Ce désir peut être faible, par exemple là où prévalent les sentiments de
dévotion, voire de renoncement aux biens terrestres. On s’est préoccupé
également des attitudes envers le labeur, de l’esprit d’aventure et de la
propension à prendre des risques (F. Knight, 1921).
Selon
W. Mitchell (1874-1948) : « il faut que la science économique
repose sur une étude minutieuse du comportement humain et non pas sur
les hypothèses déduites de quelques prémisses ou d’observations isolées ».
(2) De même, T. Veblen (1857-1929) se tourne
vers l’étude des comportements et des mœurs. « Aussi son enquête
commença-t-elle non pas par la pièce jouée en matière économique mais par les
acteurs eux-mêmes, non par l’intrigue, mais par l’ensemble des coutumes et
des mœurs qui avaient pour résultat cette pièce particulière… » (3)
J.
M. Keynes (1883-1946) a mis l’accent sur les facteurs psychologiques dans son
analyse du mouvement des affaires : l’attitude et la motivation, en
influant sur le processus de prise de décision, peuvent accentuer les
fluctuations économiques. Dès 1950, l’expression « science des
comportements » commence à se répandre. L’économie est même considérée
comme l’une des sciences du comportement, à côté de la psychologie, de la
sociologie et de l’anthropologie. L’analyse des comportements économiques, où
l’étude des facteurs humains tient une grande place, est ainsi venue compléter
l’approche conventionnelle. (4)
J.
Mincer (1958), T. Schultz (1961) et G. Becker (1964) introduisent explicitement
l’idée que les capacités productives d’une nation sont produites par des
investissements en capital humain, notamment les dépenses d’éducation.
Jusque-là, les différences qualitatives entre facteurs de production
étaient tout simplement laissées de côté. (5) Dans cette optique,
D. McClelland (1961) pense que la culture détermine et explique certaines
performances matérielles. Ce qui l’amène à regarder le développement comme « un
phénomène culturel », un phénomène qui suppose une activité
rationnelle, orientée par des agents valorisés par leurs performances. (6)
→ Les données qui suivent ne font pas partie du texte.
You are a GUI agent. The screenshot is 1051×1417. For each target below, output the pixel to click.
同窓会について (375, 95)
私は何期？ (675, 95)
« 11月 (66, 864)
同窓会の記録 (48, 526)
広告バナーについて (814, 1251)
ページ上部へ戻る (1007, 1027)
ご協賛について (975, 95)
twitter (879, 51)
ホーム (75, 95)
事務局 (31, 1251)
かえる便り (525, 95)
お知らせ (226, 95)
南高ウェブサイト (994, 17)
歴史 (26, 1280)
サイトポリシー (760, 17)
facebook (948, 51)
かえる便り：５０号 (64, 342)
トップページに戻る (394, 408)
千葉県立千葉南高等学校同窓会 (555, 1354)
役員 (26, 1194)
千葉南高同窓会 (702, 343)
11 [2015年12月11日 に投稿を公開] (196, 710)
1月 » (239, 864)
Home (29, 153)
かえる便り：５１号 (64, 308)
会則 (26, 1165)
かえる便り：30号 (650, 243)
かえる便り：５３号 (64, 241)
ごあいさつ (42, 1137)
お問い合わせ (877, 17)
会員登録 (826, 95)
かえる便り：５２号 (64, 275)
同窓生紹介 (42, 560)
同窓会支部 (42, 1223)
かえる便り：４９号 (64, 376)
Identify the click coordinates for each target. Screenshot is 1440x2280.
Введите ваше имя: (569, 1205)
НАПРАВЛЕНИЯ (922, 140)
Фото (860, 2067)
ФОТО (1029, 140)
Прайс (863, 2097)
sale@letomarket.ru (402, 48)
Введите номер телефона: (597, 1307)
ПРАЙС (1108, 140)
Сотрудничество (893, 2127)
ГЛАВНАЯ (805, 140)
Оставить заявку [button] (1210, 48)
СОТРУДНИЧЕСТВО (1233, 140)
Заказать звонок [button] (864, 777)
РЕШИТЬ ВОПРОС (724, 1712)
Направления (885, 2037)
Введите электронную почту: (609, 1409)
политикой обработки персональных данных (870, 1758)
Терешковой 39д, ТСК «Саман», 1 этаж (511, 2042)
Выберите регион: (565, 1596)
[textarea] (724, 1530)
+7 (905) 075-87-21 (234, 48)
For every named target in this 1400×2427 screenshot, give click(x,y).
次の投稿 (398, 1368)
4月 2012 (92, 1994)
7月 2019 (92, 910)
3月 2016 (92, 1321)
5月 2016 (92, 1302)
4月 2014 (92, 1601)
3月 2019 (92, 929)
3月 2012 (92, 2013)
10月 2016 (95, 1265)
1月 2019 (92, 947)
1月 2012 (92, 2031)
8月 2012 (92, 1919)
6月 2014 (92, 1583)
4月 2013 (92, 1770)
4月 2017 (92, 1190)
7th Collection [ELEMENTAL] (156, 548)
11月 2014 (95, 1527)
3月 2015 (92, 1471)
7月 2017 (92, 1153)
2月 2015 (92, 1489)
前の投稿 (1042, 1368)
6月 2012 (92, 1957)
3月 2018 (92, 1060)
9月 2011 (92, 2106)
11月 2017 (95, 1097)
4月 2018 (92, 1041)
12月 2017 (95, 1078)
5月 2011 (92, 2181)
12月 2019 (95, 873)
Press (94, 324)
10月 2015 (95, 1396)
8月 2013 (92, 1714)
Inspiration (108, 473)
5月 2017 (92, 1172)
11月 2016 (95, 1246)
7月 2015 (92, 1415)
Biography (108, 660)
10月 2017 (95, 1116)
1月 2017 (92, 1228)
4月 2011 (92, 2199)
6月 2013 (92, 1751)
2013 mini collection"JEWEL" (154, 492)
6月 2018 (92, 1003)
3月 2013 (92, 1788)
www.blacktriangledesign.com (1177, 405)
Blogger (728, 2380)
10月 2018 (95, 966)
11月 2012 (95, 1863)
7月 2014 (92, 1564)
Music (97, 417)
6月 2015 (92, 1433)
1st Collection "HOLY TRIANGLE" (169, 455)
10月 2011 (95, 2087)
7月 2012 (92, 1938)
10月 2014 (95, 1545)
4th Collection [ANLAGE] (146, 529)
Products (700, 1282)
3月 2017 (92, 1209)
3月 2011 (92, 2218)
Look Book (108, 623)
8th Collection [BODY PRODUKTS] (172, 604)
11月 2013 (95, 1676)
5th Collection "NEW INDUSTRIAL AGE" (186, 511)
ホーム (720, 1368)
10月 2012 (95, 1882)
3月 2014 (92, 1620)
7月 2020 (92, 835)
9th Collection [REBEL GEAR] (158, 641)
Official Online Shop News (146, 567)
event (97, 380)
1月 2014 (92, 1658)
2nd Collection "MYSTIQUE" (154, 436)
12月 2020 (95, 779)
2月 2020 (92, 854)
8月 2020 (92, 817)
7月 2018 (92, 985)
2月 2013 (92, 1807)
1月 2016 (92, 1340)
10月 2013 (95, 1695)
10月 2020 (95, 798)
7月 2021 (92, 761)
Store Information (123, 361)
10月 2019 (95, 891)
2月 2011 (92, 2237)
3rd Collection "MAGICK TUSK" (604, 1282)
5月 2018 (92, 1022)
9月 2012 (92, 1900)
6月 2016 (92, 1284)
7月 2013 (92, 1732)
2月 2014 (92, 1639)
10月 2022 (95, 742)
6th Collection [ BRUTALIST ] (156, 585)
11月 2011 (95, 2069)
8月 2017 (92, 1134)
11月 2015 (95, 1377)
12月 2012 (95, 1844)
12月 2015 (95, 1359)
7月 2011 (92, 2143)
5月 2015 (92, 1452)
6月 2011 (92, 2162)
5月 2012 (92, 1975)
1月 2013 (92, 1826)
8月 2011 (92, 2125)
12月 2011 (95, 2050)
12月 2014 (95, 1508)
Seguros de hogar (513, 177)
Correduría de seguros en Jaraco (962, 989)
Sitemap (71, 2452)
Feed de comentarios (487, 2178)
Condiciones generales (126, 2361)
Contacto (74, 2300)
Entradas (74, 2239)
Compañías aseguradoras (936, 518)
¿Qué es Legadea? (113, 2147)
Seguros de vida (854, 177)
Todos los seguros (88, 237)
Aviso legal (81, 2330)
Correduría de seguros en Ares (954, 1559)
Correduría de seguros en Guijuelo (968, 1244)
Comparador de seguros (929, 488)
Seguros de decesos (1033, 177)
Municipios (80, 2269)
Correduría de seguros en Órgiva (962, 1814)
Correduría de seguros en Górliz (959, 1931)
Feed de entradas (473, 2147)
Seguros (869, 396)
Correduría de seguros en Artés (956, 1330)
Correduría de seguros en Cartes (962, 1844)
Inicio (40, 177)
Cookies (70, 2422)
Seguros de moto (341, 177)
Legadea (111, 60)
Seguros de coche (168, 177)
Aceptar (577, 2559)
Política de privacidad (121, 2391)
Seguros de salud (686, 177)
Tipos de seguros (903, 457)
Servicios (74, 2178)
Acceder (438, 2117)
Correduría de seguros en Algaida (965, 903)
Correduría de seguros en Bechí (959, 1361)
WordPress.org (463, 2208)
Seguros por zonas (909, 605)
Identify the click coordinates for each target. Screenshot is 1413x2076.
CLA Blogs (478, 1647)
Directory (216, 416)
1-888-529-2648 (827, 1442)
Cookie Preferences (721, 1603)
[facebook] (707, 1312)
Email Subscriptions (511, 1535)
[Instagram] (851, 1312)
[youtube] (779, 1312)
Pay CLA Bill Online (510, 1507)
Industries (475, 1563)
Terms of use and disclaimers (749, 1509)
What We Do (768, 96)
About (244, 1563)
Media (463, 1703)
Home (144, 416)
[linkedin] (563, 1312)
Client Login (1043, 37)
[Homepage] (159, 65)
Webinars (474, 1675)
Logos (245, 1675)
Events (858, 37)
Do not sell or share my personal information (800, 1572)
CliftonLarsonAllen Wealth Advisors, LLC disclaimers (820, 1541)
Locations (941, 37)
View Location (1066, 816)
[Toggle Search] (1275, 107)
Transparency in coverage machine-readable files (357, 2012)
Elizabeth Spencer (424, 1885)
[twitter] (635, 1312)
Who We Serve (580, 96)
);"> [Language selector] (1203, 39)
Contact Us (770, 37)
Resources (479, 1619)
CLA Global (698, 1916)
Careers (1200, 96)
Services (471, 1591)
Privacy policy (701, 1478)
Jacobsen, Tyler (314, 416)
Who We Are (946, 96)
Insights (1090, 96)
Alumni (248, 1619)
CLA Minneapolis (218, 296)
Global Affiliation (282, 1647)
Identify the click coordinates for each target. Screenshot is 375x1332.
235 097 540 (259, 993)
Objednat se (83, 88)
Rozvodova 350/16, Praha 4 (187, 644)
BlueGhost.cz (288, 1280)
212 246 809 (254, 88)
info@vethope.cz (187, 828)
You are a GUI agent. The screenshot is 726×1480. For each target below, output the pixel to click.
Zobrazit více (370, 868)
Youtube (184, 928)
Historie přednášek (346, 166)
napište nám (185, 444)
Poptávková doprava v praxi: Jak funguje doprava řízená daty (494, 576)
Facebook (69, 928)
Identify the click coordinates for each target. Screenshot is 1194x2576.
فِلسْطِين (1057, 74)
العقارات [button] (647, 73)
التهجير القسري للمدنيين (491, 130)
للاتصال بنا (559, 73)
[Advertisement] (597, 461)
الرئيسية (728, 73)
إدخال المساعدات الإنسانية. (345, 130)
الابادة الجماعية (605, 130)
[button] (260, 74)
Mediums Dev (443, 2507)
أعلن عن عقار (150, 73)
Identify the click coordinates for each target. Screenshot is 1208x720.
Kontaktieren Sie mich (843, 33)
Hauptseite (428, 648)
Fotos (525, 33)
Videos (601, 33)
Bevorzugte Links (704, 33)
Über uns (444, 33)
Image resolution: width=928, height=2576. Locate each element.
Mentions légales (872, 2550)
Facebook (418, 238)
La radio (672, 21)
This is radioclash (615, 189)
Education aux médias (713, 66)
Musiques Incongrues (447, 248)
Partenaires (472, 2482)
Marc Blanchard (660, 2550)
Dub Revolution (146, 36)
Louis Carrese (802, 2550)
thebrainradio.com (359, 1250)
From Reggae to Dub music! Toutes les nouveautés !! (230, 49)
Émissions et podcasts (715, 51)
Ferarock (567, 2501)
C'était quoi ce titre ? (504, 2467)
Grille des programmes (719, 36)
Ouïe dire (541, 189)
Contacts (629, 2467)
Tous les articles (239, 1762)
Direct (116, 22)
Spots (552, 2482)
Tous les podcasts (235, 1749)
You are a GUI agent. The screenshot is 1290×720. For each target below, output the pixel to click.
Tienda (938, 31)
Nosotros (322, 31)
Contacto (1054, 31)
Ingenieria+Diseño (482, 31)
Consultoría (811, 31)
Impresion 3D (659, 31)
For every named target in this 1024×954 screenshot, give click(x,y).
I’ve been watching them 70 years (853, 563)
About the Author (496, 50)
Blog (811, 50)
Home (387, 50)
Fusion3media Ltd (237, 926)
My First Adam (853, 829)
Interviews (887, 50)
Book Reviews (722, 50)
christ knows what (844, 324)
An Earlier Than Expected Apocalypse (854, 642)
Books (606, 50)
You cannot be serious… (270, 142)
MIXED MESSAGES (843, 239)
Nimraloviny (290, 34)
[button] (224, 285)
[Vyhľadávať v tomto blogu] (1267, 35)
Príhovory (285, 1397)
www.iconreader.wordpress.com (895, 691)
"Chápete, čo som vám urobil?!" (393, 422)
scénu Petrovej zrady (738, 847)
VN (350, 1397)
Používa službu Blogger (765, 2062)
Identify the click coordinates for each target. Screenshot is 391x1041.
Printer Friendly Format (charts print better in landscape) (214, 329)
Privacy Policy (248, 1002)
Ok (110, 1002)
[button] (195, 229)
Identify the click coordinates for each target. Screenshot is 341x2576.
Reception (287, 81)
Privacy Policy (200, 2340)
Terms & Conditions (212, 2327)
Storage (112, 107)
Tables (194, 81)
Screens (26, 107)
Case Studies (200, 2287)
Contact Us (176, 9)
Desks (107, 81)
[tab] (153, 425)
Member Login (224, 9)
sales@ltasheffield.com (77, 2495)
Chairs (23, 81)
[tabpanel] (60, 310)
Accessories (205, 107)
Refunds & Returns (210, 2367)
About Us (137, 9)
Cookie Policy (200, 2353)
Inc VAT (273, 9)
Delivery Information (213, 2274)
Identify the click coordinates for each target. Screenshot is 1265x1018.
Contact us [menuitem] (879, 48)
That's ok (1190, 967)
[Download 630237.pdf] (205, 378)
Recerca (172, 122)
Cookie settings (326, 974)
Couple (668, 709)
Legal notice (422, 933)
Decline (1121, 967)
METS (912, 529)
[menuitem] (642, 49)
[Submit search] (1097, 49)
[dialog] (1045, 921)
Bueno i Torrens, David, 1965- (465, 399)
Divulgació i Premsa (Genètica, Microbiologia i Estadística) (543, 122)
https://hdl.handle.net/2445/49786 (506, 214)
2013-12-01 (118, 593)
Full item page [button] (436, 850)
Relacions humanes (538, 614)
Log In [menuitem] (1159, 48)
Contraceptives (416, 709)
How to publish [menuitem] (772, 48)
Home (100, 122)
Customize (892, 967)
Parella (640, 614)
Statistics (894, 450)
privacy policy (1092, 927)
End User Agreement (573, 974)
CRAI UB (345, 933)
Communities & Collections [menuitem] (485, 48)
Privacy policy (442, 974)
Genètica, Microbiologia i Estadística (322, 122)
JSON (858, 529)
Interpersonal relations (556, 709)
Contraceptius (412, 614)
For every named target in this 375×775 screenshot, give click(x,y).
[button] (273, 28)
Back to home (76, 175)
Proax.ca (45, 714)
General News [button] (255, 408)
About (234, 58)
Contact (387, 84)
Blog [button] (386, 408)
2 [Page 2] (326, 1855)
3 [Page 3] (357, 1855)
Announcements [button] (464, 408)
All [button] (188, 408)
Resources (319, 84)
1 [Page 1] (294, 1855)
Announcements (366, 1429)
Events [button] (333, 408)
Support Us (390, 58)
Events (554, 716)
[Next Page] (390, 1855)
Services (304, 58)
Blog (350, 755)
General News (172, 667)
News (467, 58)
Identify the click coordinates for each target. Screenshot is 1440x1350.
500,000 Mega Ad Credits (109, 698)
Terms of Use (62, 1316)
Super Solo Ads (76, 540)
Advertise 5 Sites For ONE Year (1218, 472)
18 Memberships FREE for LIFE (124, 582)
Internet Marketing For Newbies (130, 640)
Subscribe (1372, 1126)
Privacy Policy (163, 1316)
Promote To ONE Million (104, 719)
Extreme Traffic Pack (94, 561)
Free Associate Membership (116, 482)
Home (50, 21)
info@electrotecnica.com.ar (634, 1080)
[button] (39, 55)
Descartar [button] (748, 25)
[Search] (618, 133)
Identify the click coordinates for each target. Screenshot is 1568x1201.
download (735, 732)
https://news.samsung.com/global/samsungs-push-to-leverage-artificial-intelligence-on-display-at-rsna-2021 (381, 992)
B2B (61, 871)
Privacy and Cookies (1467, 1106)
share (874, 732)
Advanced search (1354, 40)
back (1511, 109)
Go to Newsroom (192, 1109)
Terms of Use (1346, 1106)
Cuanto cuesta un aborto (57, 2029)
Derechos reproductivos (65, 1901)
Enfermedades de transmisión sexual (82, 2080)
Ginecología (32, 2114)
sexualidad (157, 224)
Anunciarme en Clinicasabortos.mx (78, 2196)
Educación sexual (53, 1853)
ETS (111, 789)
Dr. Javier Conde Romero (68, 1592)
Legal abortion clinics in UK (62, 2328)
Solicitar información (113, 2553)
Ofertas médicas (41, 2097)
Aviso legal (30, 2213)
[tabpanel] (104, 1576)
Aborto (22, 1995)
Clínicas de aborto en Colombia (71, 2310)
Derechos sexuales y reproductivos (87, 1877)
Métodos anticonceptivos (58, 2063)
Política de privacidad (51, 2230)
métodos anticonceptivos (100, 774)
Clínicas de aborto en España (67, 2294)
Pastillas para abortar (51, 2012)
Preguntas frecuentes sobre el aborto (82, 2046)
Cette proposition, pour J. Leca, semble
tautologique : le développement n’est-il pas précisément déterminé par les
conditions qui sont supposées le provoquer et le soutenir ? Il admet
néanmoins que « les traits psychologiques et les normes culturelles et
éducatives peuvent être traitées comme des variables indépendantes (et pas
toujours et pas les seules)… » (7)
Il est aussi important de relever que les
gaspillages de fonds publics sont occasionnés par l’incurie générale, que les
défaillances chroniques sont dues à des rigidités mentales, que d’examiner les
conditions de création d’une infrastructure bancaire ou les moyens d’agir sur le
flux des exportations.
La morale est liée fortement et profondément
à la prospérité ou à l’infortune économique des nations. L’individu est le
centre de la vie en société : c’est le producteur et le consommateur
final ; c’est l’épargnant et l’investisseur ; c’est lui qui règle le
cours de toutes les actions économiques. De fait, la moralité de l’individu
détermine la morale du groupe social, sa perception de l’activité dans ses
diverses formes, sa conception du travail et de l’organisation.
Le progrès comme un tout
L’économique ne saurait être assimilée à
une physique ou à une physiologie. L’être social, principal acteur de ce
mouvement complexe qu’est le développement, n’est pas un homo œconomicus
abstrait, constant en tous pays. Partout les hommes sont partie prenante et
vivante dans le déploiement de l’activité matérielle. Cette vérité est
clairement exprimée par E. Teilhac, qui nous convie à « la connaissance
d’une spécificité du social, telle que la société ne saurait s’expliquer pas
plus par les éléments matériels que par les éléments humains dont elle est
faite, pas plus par les choses que par les hommes qui la constituent ».
(8)
L’économiste
qui considère le progrès comme un tout ne saurait séparer le fait
économique de la culture. N’est-il pas paradoxal qu’il refuse de prendre en
considération un des aspects du comportement humain alors que toute son
approche vise justement à agir sur ce comportement ? « Toute
distinction, toute démarcation est factice. Tout ce qui influe sur un
comportement économique entre automatiquement dans l’analyse économique ».
(9)
D’ordinaire,
on tient pour de simples épiphénomènes des faits bien connus empiriquement. L’économique,
le social et le culturel contribuent à donner sa signification au phénomène
humain. Ces manifestations
du réel sont liées – en ce sens que tout progrès sur un front entraîne une
avance sur les autres. Dans leur ensemble, elles « peuvent avoir une interprétation
économique, dans la mesure où la science économique est […] une perspective
sur le phénomène humain sous l’angle de la rareté combattue ». (10)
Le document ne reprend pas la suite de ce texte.